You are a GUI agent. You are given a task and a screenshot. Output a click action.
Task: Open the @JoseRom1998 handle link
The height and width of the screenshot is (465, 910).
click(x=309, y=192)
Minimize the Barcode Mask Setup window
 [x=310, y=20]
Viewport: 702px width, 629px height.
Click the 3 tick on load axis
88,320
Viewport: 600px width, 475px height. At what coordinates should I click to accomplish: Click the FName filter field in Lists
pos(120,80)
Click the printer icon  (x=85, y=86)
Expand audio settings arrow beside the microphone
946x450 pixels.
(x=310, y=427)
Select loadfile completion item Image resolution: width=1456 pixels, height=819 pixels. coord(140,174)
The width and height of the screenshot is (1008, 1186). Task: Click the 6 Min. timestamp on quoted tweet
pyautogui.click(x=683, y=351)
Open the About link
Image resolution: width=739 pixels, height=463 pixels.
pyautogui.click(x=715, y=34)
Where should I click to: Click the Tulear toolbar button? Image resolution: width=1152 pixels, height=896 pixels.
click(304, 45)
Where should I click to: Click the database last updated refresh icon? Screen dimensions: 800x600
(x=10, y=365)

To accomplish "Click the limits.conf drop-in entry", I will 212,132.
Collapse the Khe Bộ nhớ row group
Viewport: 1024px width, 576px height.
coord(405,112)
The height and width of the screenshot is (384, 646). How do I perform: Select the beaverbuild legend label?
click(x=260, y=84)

▶ **Job**
Rewrite the lines from the start of the records through the line containing "click(304, 45)", changing "screenshot" to "display" and leaving everything else the same.

▶ **Result of this task**
You are a GUI agent. You are given a task and a display. Output a click action.
Task: Open the @JoseRom1998 handle link
The height and width of the display is (465, 910).
click(x=309, y=192)
Minimize the Barcode Mask Setup window
 [x=310, y=20]
Viewport: 702px width, 629px height.
Click the 3 tick on load axis
88,320
Viewport: 600px width, 475px height. At what coordinates should I click to accomplish: Click the FName filter field in Lists
pos(120,80)
Click the printer icon  (x=85, y=86)
Expand audio settings arrow beside the microphone
946x450 pixels.
(x=310, y=427)
Select loadfile completion item Image resolution: width=1456 pixels, height=819 pixels. coord(140,174)
The width and height of the display is (1008, 1186). Task: Click the 6 Min. timestamp on quoted tweet
pyautogui.click(x=683, y=351)
Open the About link
Image resolution: width=739 pixels, height=463 pixels.
pyautogui.click(x=715, y=34)
Where should I click to: Click the Tulear toolbar button? Image resolution: width=1152 pixels, height=896 pixels.
click(304, 45)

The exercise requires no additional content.